Chapter 1. Introduction
The Red Hat OpenStack Certification Policy guide delineate policy overview to certify third-party vendor solutions with Red Hat OpenStack Platform. Red Hat encourages Partners to test their plugins with pre-releases of both Red Hat builds and pre-releases of their own solutions.
This guide describes the technical certification requirements as implemented for software certification Partners who want to offer their own applications, management applications or plugin/driver software for use with RHOSP in a jointly supported customer environment.
1.2. Creating Value for Our Joint Customers
The certification process includes a series of tests that provides Red Hat Customers with the assurance that a certified solution meets all the requirements of an enterprise cloud. The certification process is jointly supported by Red Hat and Partner’s organization.
The Red Hat OpenStack Certification Workflow Guide includes multiple tests, each with a series of subtests and checks, which are explained in this guide. All tests are not required for each certification.
Logs from a single run with all of the mandatory tests and the test suite self-check test (rhcert/selfcheck) must be submitted to Red Hat for new certifications and for recertifications. For more information on running the tests, see Red Hat OpenStack Certification Workflow Guide.
The certification tooling and workflow documented in the article will be supported for a period of 90 days to support certifications which are underway.
Red Hat encourages Partners to install and use the latest version of the certification tooling and workflow for the certification process. A 90 day grace period is provided for the previous version of the tooling and workflow upon a new release of the certification tooling. This allows already in progress certifications to be completed without disruption. At the end of the grace period, test results generated using earlier versions of tooling will no longer be accepted.

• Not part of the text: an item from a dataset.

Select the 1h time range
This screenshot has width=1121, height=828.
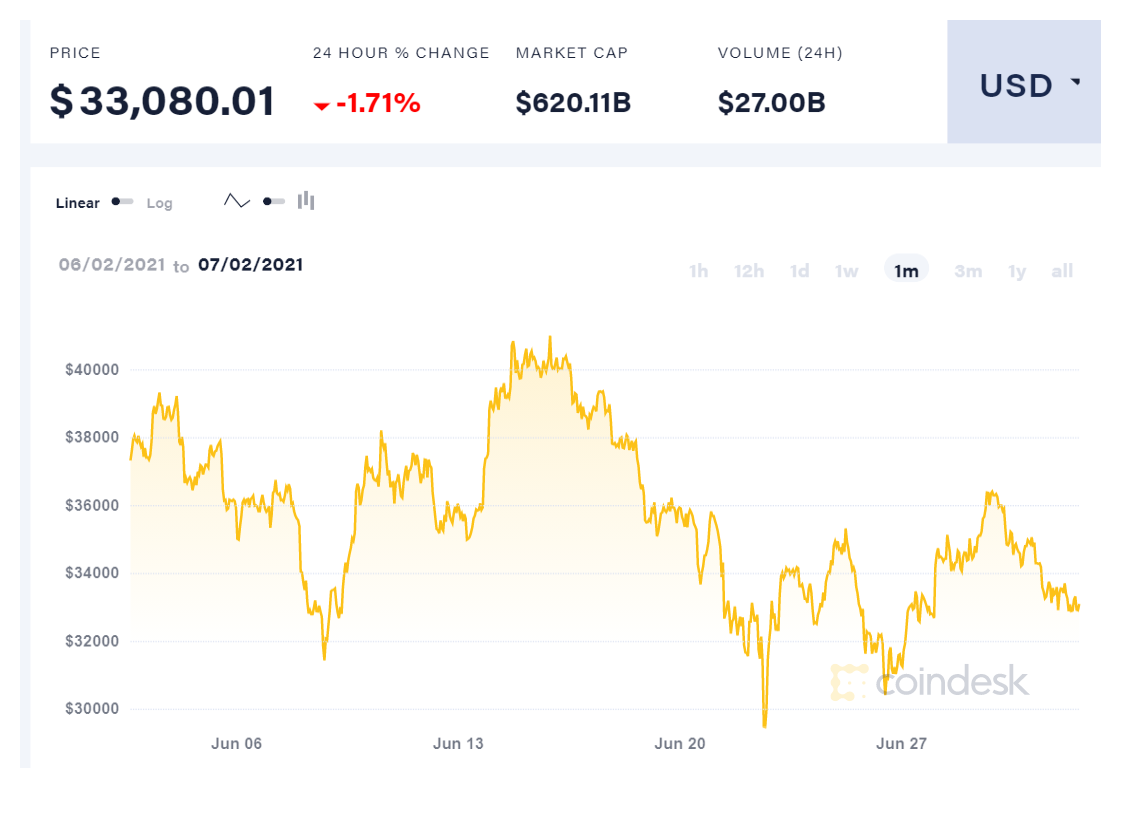[x=698, y=271]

The latest version of the certification tooling and workflow is available via Red Hat Subscription Management and documented in the Red Hat OpenStack Certification WorkFlow Guide.

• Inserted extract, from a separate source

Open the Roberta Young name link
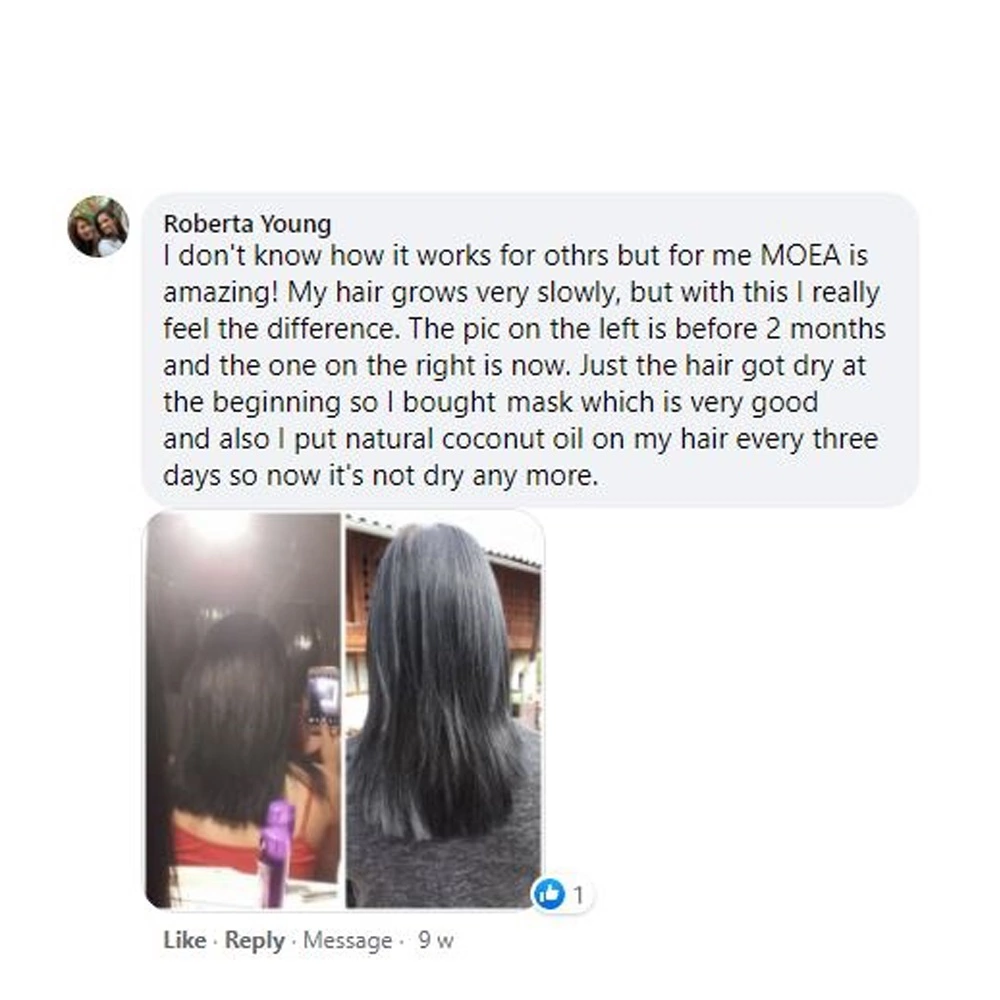 coord(247,224)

Most of the certification subtests provide an immediate return status (Pass/Fail), however, some subtests may require detailed review by Red Hat to confirm success. Such tests are marked with Review status in Red Hat Certification application.

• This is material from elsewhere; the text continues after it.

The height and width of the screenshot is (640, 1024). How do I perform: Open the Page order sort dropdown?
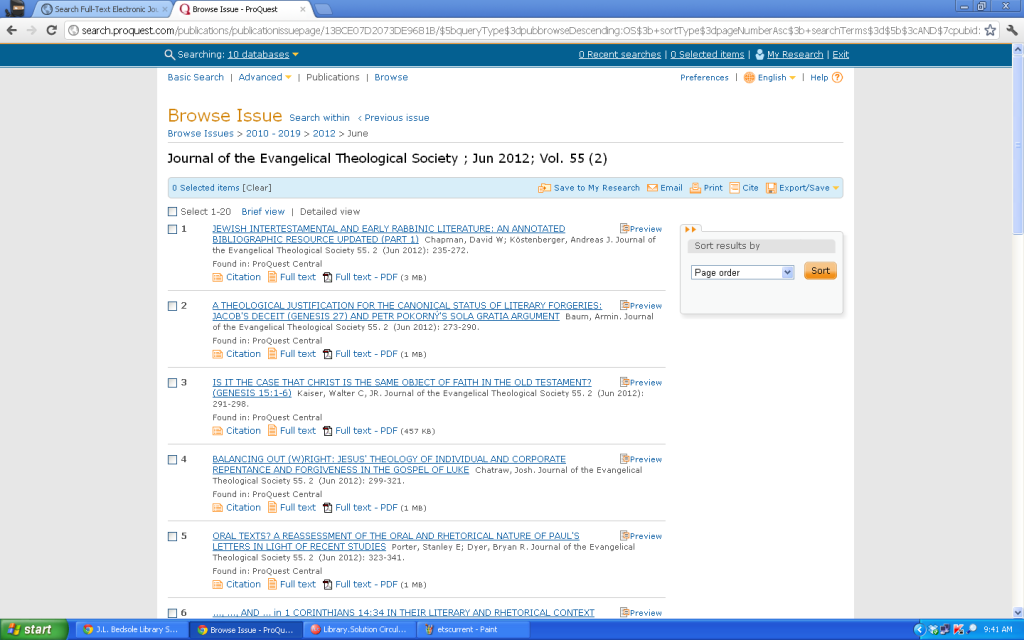[x=742, y=271]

Some tests may also identify a potential issue and return a Warn status. This status indicates that best practices have not been followed. Tests marked with the Warn status warrant attention or action(s) but do not prevent a certification from succeeding. Partners are recommended to review the output of such tests and perform appropriate action(s) based on the information contained within the warnings.
1.3. RHOSP Certification Prequisites
The following certification eligibility summarizes the prerequisites that Partners need in order to meet the OpenStack Certification requirements:
- Companies must be Partners in Red Hat Connect for Technology Partners. This program enables an ecosystem for commercial OpenStack deployments and includes numerous technology companies
Partners must have a support relationship with Red Hat. This can be fulfilled through:
- custom support agreement, or
- TSANet. See the TSANet web page for more information
- Partners must have a good working knowledge of RHOSP including installation and configuration of the product
- Partners must provide a link to an installation guide for the OpenStack plugin being certified. This installation guide must indicate the usage of Red Hat Director for the OpenStack deployment.
1.4. RHOSP Component Distribution
As part of RHOSP, Red Hat distributes components that are committed in a release of the upstream OpenStack project such as Kilo, Liberty, and so on. These components are called In tree components. Partners are still responsible for certification and for distribution of all their dependencies that are not part of the upstream OpenStack project.
Distribution of products or components that are not committed in the upstream OpenStack project is the responsibility of the Partner. These components are also referred to as Out of tree components.